The UK and US governments have stepped up, in both scope and scale, historical anti-immigrant procedures in response to recent populist sentiments. The UK did not attract large numbers of immigrants until the 1950s, making detention and deportation policies largely redundant. Starting in the 1970s, so-called “passport raids” targeted boarding houses, restaurants, and textile factories. Since then, periodic dawn raids and workplace raids have led to deportations, as well as substantial fines for those who taken on employees without proper pre-employment checks on their eligibility to work in the UK. Non-British, non-Irish nationals sentenced to at least 12 months’ imprisonment for a criminal offence in the UK, with certain exceptions, are also subject to ‘automatic deportation.’
On the other hand, the US has much greater experience with mass deportation and mass detention, even though it is a nation of immigrants. Left-wing radicals were targeted by the Palmer Raids of 1919-1920, and Mexicans were deported or encouraged to leave during the Great Depression of the 1930s and again during Operation Wetback in the 1950s. More recently, 2 million were deported during the Trump first administration, while his predecessor, “deporter-in-chief” Obama deported 3.1 million in his first term and 2. 8 million in his second term. Biden deported as many as 4.7 million. Deportations from the US include voluntary returns, who choose to depart without a formal order of removal after acknowledging unlawful entry into the US, and enforced removals, who are arrested in their homes, workplaces, or communities and legally ordered to leave the country. A removal order is enforced by ICE or CBP and prohibits re-entry to the US.
Supporters of liberal immigration policies attribute labour shortages, lost tax revenues, and reduced consumer spending to the repatriation of ‘illegal’ migrants. The reality is that many undocumented and unauthorised migrants are seriously disadvantaged, vulnerable to people trafficking and illegal working practices that may amount to modern slavery, and denied the usual rights of citizens, such as the ability to work without restrictions, to access welfare benefits and healthcare, to vote in elections, to hold a passport and travel freely, and to live otherwise normal lives without the fear of detention and deportation.

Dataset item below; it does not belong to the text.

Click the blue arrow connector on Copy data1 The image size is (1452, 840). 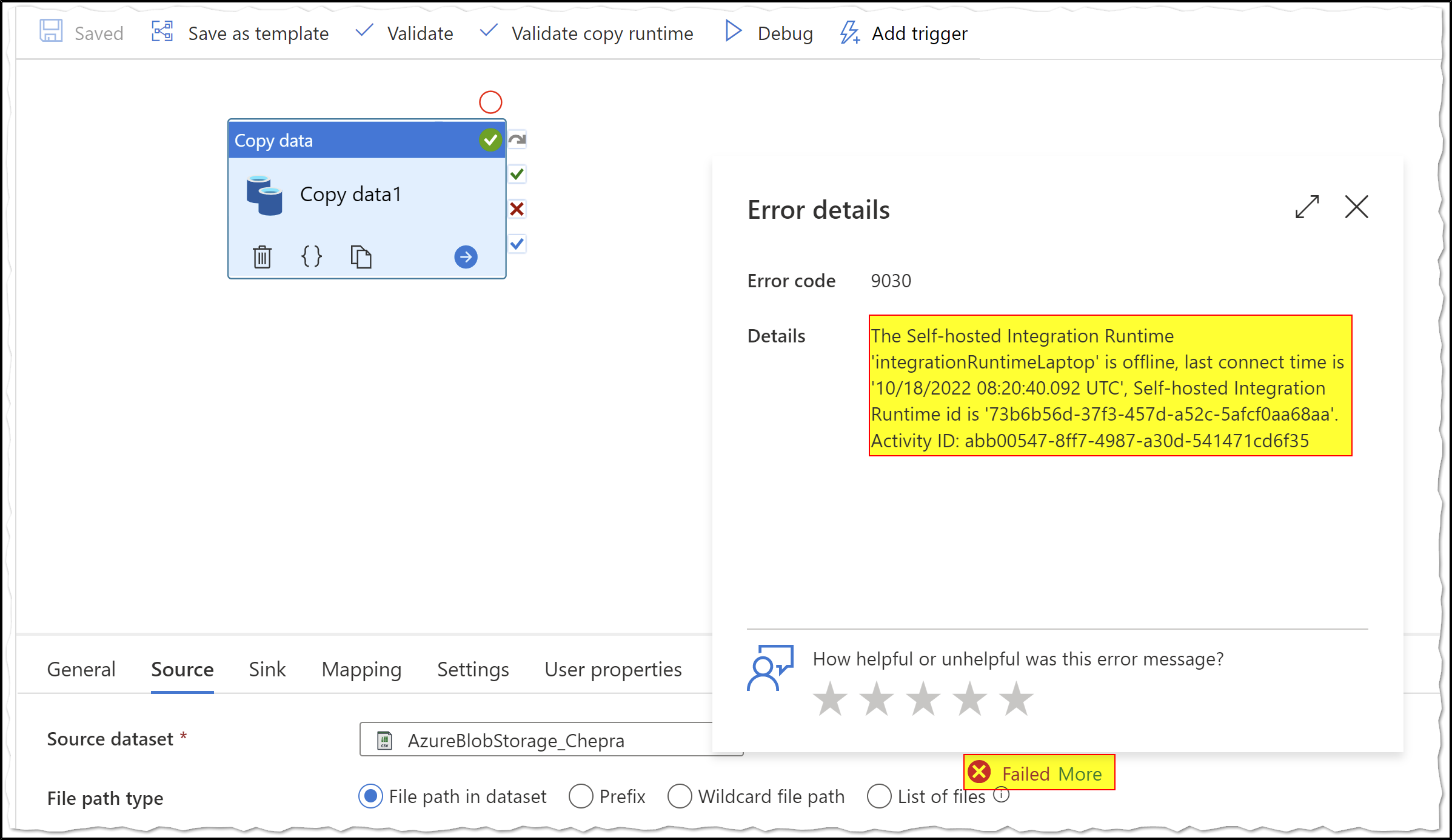tap(466, 256)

Unauthorised immigration reflects a failure of border control, a continued demand for low-paid and low-skilled workers, and the growth of social support networks and parallel economies within certain immigrant communities. If undocumented and unauthorised immigration are indeed a concern, some form of biometric identification for all citizens may help ensure in future that those without genuine rights of residence in a country cannot evade the reach of law enforcement and immigration authorities. Meanwhile, we have to live with the consequences of the past as we try to redress them as best as we can.